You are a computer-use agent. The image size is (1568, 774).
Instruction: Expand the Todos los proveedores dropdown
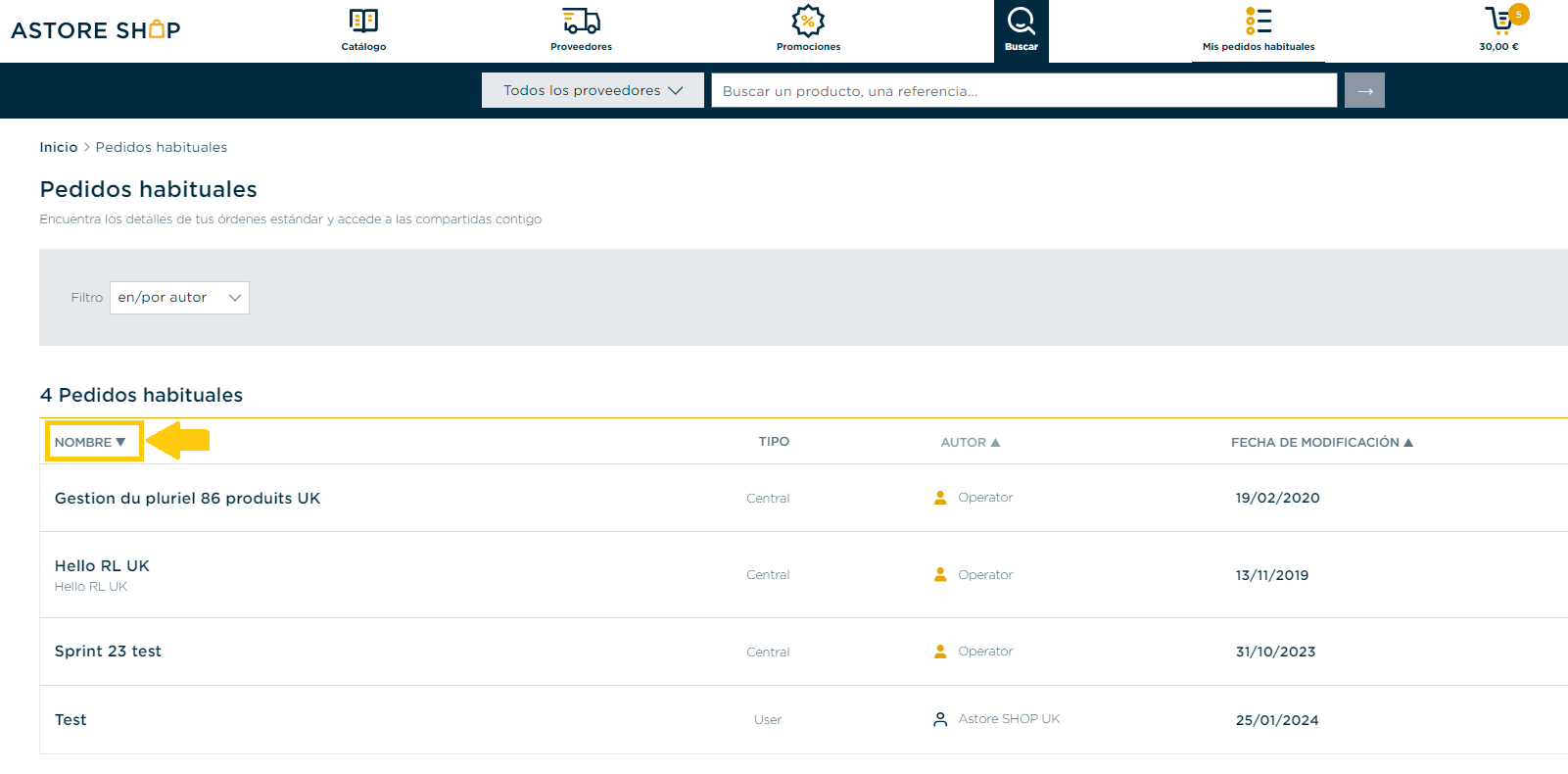593,90
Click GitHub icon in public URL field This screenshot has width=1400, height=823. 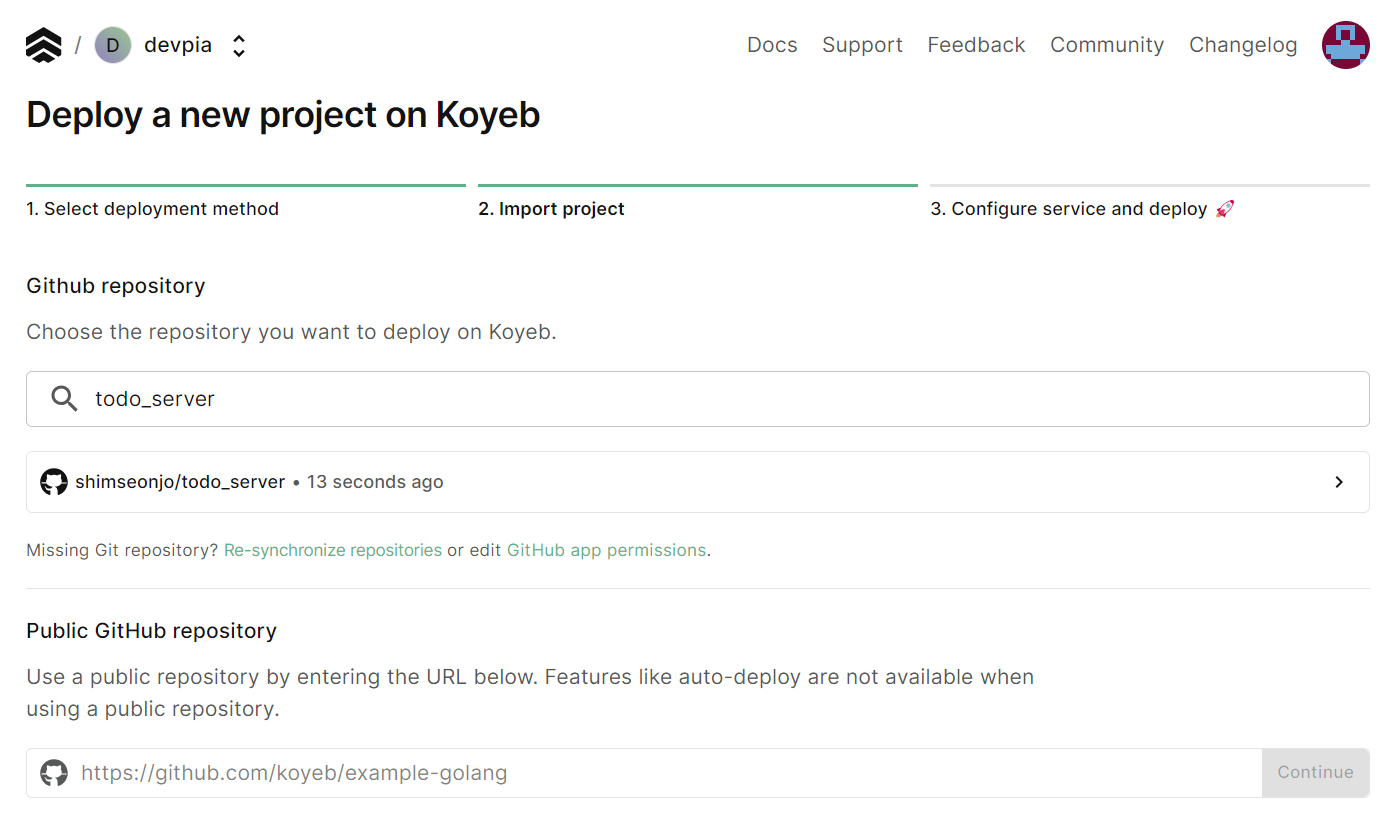54,773
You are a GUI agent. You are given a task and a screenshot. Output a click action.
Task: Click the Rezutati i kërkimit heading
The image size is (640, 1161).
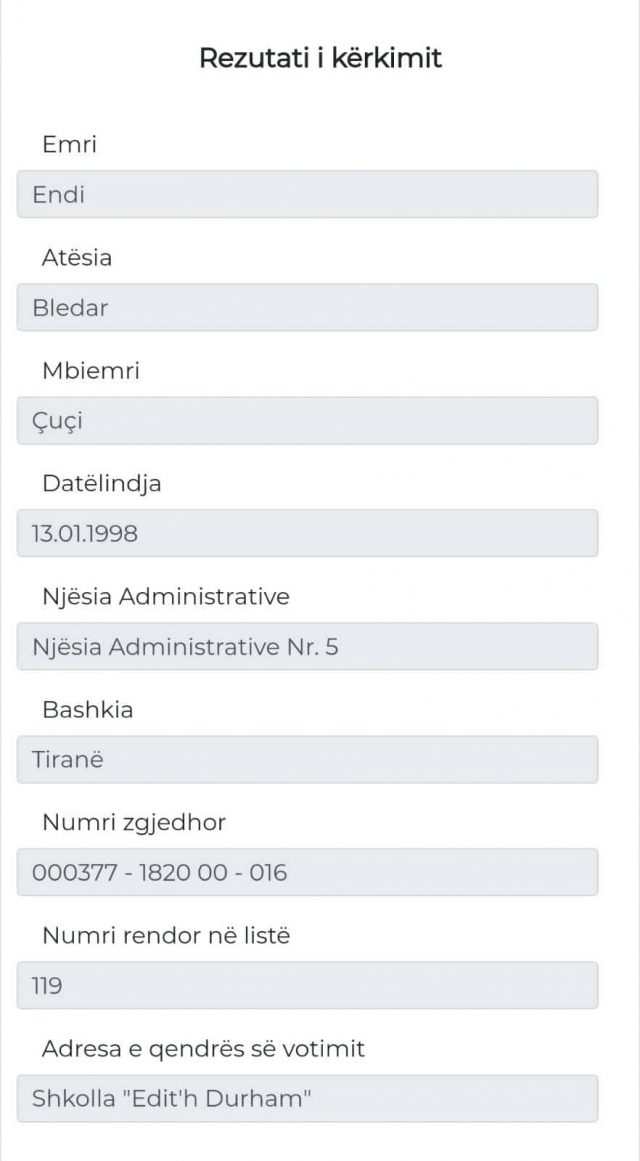(x=320, y=58)
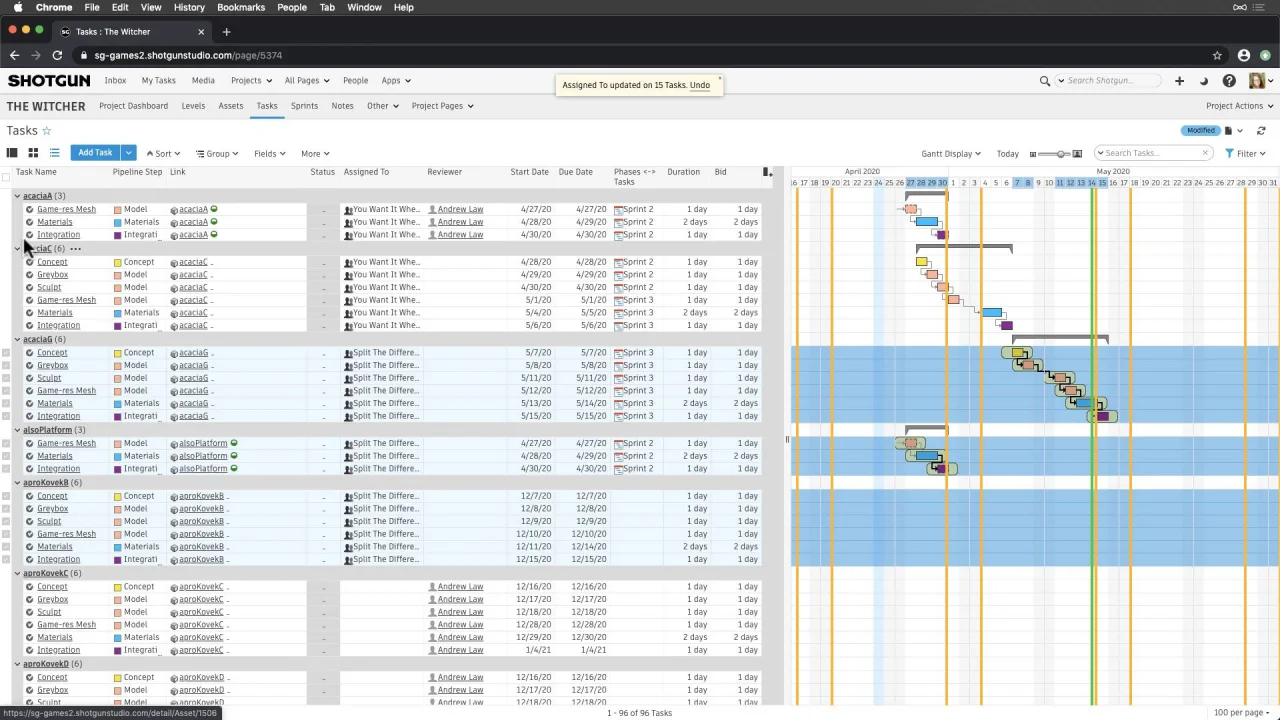The image size is (1280, 720).
Task: Switch to the thumbnail grid view
Action: click(33, 153)
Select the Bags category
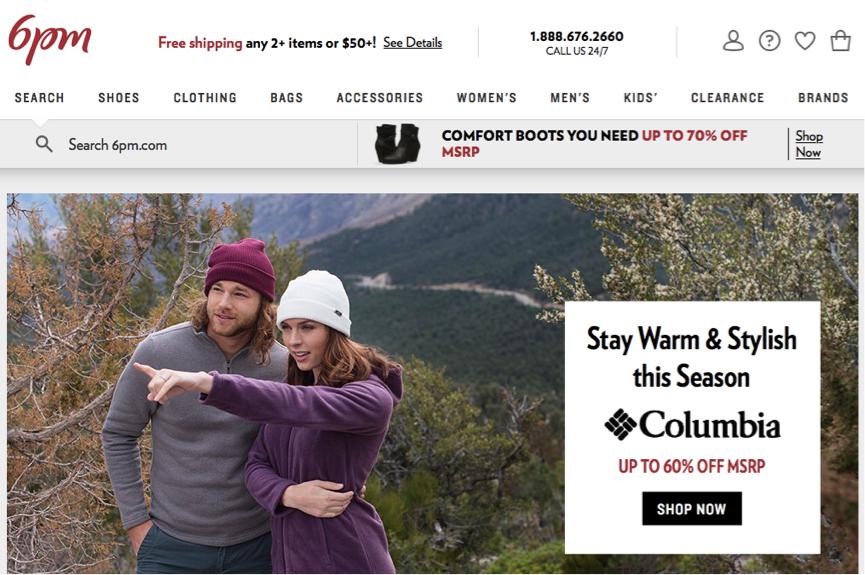 287,98

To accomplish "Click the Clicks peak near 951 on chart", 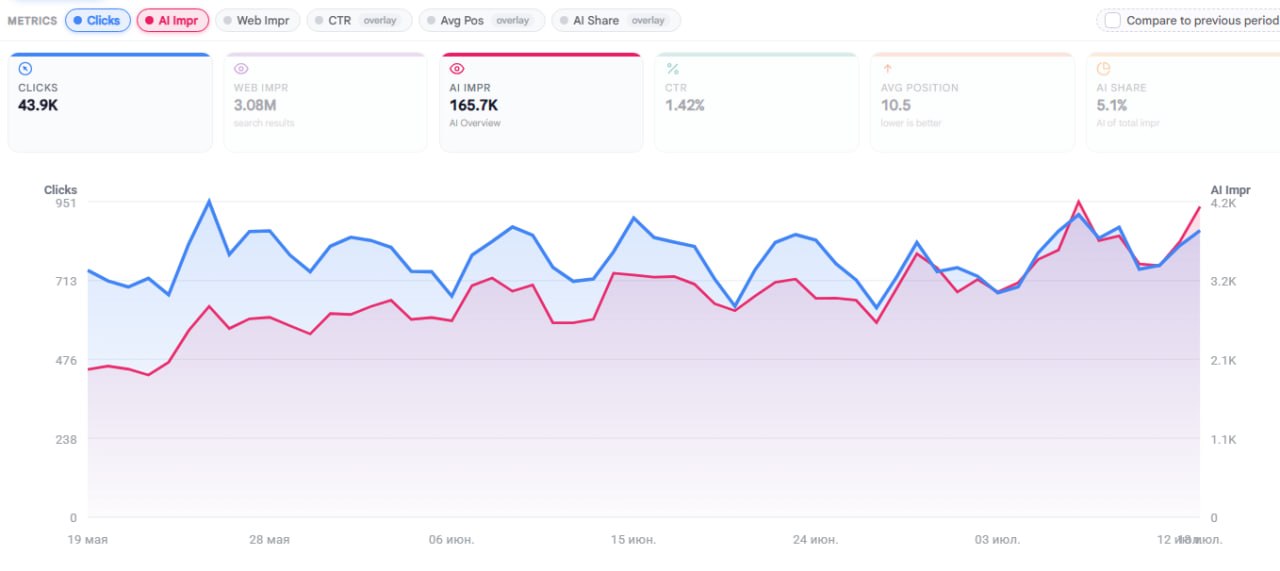I will point(209,201).
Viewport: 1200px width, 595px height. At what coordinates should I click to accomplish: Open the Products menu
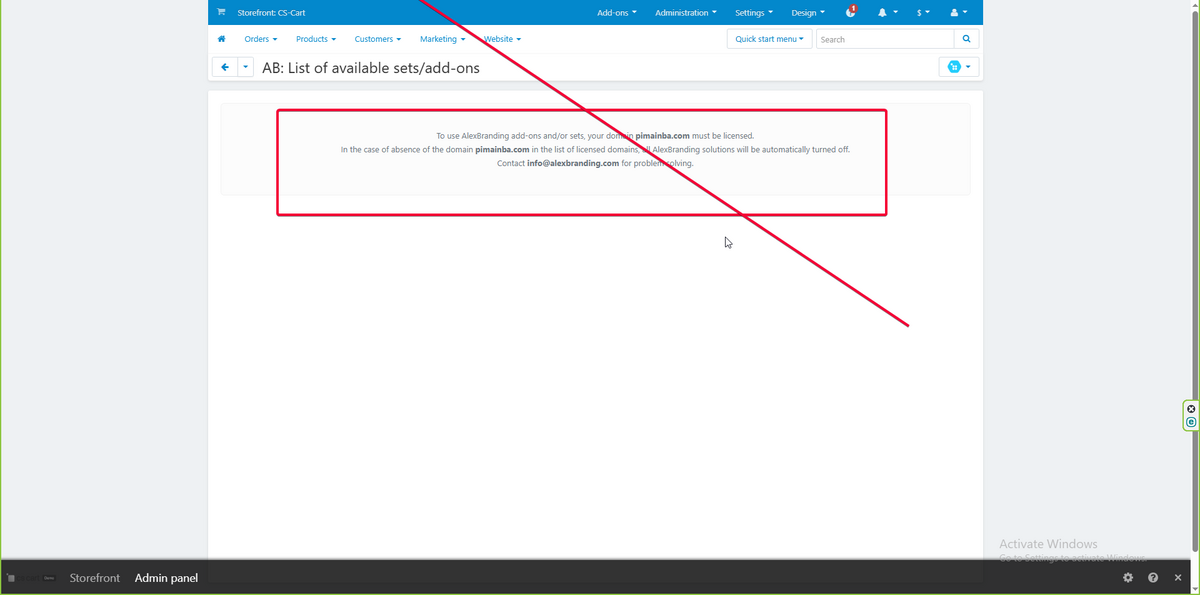[x=315, y=39]
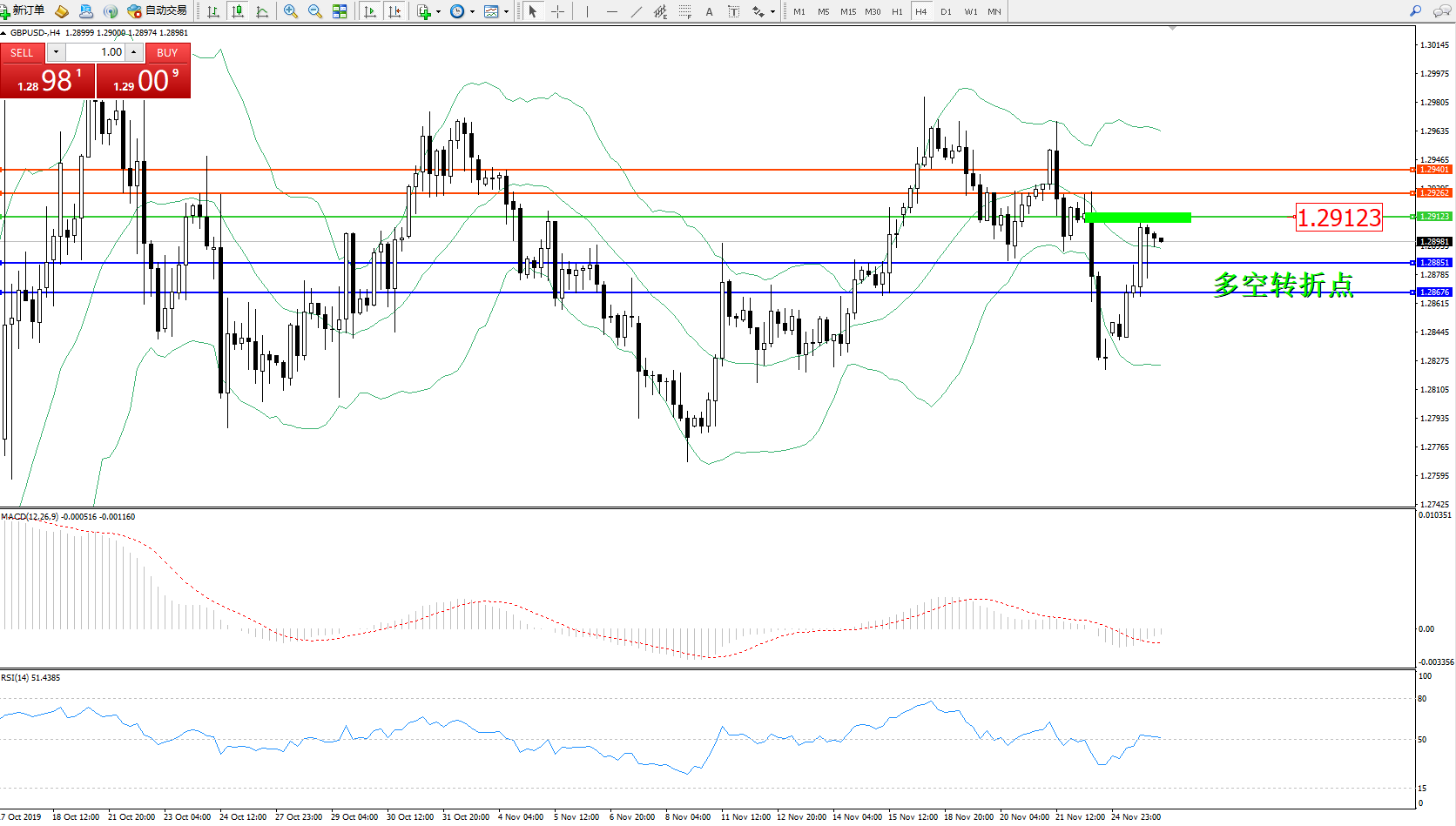Image resolution: width=1456 pixels, height=826 pixels.
Task: Toggle the Auto Scroll chart button
Action: click(x=370, y=11)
•••
- _YOUR OBJECTIVE_:
Leave the pictures out, then output exactly the lines from the "Viewport: 1200px width, 595px" line through the end of the records above, and no others.

- _WRITTEN RESPONSE_:
Viewport: 1200px width, 595px height. At what coordinates should I click to accomplish: Open the Products menu
[x=315, y=39]
Image resolution: width=1456 pixels, height=826 pixels.
Task: Toggle the Auto Scroll chart button
Action: click(x=370, y=11)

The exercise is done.